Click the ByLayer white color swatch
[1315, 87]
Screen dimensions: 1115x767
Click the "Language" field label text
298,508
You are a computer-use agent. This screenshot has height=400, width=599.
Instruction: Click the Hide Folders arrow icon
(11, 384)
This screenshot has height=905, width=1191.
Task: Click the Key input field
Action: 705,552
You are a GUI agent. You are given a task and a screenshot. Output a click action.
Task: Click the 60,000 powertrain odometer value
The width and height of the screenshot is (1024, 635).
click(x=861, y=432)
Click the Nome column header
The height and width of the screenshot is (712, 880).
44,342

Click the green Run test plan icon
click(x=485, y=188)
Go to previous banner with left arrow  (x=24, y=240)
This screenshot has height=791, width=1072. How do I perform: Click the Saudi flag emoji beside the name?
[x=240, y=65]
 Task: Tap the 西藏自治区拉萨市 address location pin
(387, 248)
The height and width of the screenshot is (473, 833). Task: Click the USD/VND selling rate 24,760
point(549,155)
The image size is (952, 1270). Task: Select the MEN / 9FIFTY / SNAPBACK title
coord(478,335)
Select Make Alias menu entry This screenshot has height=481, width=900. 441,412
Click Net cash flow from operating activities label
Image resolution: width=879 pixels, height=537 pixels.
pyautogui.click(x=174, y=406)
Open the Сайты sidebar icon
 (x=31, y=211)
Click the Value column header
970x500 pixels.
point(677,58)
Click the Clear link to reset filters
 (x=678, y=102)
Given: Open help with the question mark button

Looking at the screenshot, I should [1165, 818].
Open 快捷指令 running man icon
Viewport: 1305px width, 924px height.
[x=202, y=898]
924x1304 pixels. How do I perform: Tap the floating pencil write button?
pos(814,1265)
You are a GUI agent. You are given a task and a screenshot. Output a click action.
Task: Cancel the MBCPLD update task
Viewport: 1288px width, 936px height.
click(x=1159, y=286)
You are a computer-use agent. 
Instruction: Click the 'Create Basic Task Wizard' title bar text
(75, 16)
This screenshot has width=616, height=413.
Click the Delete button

== Requirement ==
Lines from the one with "Select Make Alias" through the final line of the listing above should be duplicated word for word, and nothing else included.

== Response to this exercise ==
Select Make Alias menu entry This screenshot has height=481, width=900. 441,412
Click Net cash flow from operating activities label
Image resolution: width=879 pixels, height=537 pixels.
pyautogui.click(x=174, y=406)
Open the Сайты sidebar icon
 (x=31, y=211)
Click the Value column header
970x500 pixels.
point(677,58)
Click the Clear link to reset filters
 (x=678, y=102)
Given: Open help with the question mark button

Looking at the screenshot, I should [1165, 818].
Open 快捷指令 running man icon
Viewport: 1305px width, 924px height.
[x=202, y=898]
924x1304 pixels. How do I perform: Tap the floating pencil write button?
pos(814,1265)
You are a GUI agent. You are given a task and a screenshot. Output a click action.
Task: Cancel the MBCPLD update task
Viewport: 1288px width, 936px height.
click(x=1159, y=286)
You are a computer-use agent. 
Instruction: Click the 'Create Basic Task Wizard' title bar text
(75, 16)
This screenshot has width=616, height=413.
Click the Delete button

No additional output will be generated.